エピローグ②

 例の騒動から一週間が経過した休日の事である。

 私は平日いつも朝七時に起きるようにしているが、休日ともなると時間内に学校に行く必要がないので平日より一時間遅く起きるようにしている。ただし、この起きるとはベッドから起き上がって活動を開始する時間の事である。人間はよく出来たもので、実際には習慣通り朝七時に一度私は起きるのだが、それでは折角の休日が勿体無い。故に私は休日の醍醐味を味わうべく、一時間、殆ど必ずと言っていいほど二度寝を敢行するのだ。

 その日も同じように私は二度寝というあまりにも堕落的な快楽を貪ろうとしていた。
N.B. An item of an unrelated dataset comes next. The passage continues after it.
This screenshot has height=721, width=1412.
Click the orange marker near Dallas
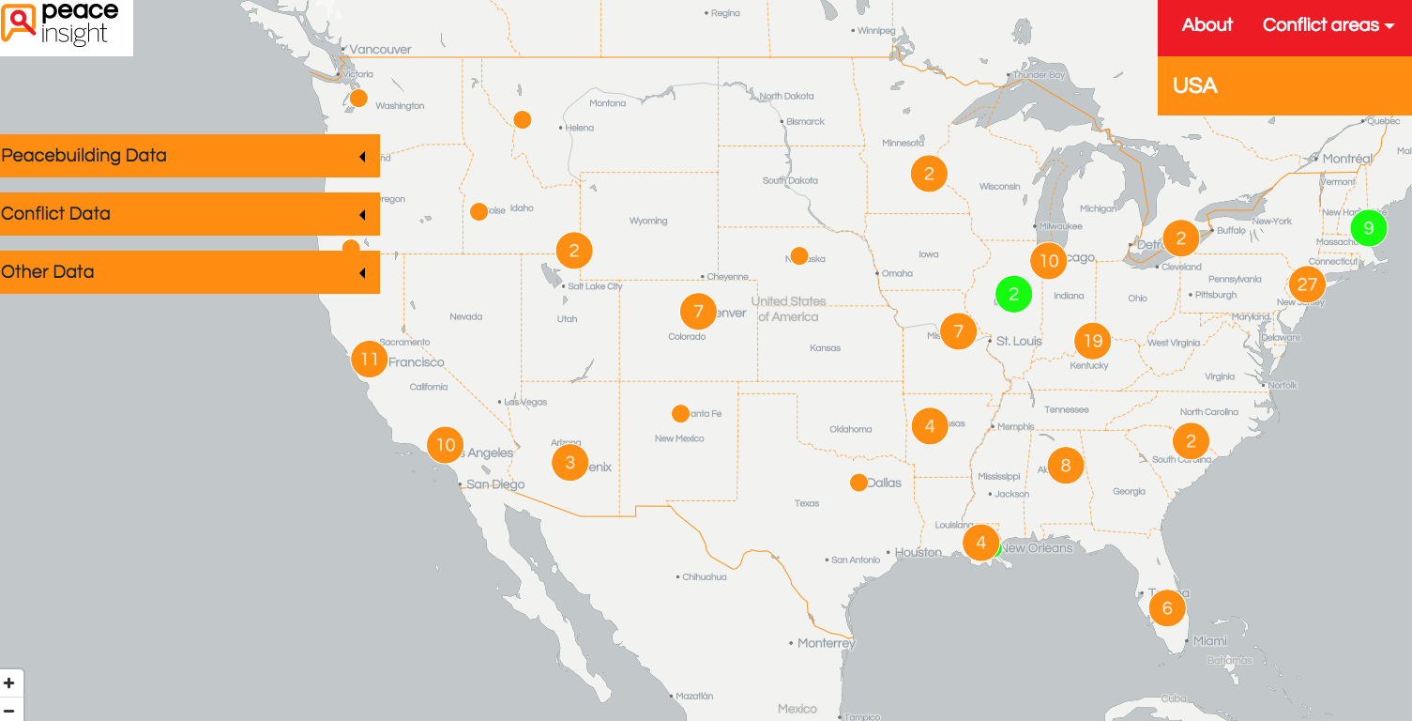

理性がまるで働いていないため、にゃんくるないさー、などと頭に浮かんだとりとめのない言葉を寝言として適当に口ずさみながら享楽に耽っていたのだが、その時、ぶぶぶ、といつ聞いても不愉快極まりないあのバイブレーションが耳の穴を通して私の脳内に響いてきたのだ。

 桃源郷からいなごに稲を食い尽くされた荒野に放り出された気分だったが、無視するのも気が咎めるので、仕方なくのっそりとベッドのサイドテーブルに置いてある携帯に手を伸ばした。

「はい、もしもし」

 こんな朝早くに電話をかけてくる非常識さを罵るような口調で私は言った。しかし、電話の相手はそんな事を気にもしないという風に、朗らかな口調で語りかけてきた。

「もしもし、上原なんだけど、あさひって今日暇だよね?」

 当たり前のようにかけて来た、その唐突な電話主に私は一瞬硬直する。

「ねえ、あさひ、あさひさんよーい」

「……今度は何企んでるの」

「別に何も企んでないけどー」

「そうなの。じゃあ私寝るから」

「ちょ、ちょっと待った」

「何さ、いきなり。私は忙しいの」

「二度寝に?」

「そう。睡眠も貴重な仕事なのよ」

「でも惰眠はね、物事としての優先順位は低いものよ。午睡、朋友の招きに遠く如かず、ってね」

「初めて聞いたわそんな言葉」

 私は言って、欠伸をした。

「寝てもいいけどその場合、携帯のバイブレーションが鳴り止まない事になるわよ。果たしてそんな状態で安眠出来る程、貴方は二度寝の達人なのかしらね」

「止めてくれ。分かったから」

 私はベッドから飛び起きた。バイブレーションが鳴り続けるなんて考えただけでぞっとする。そして冗談とも思えない。何故なら、この上原言也はそんな非常識な事をやってのけた前科があるからだ。

「それで、どうすればいいのさ」

「うん、秘密基地で待ってるから」


       〇


 上原さんとはあの件以来、まともに言葉を交わしていなかった。全く無かったわけではないが、話す事といえば事務的な連絡事項ばかりで、それ以上の談笑は無かったと記憶している。元々しょっちゅう話すような仲でもなかったし、今更だとも思ったが、あんな事があったにしては少々ドライ過ぎるような気がしないでもない。いくら私が人の心の機微を察する事に疎くても、その辺りに多少なりとも思う事が無かったわけではない。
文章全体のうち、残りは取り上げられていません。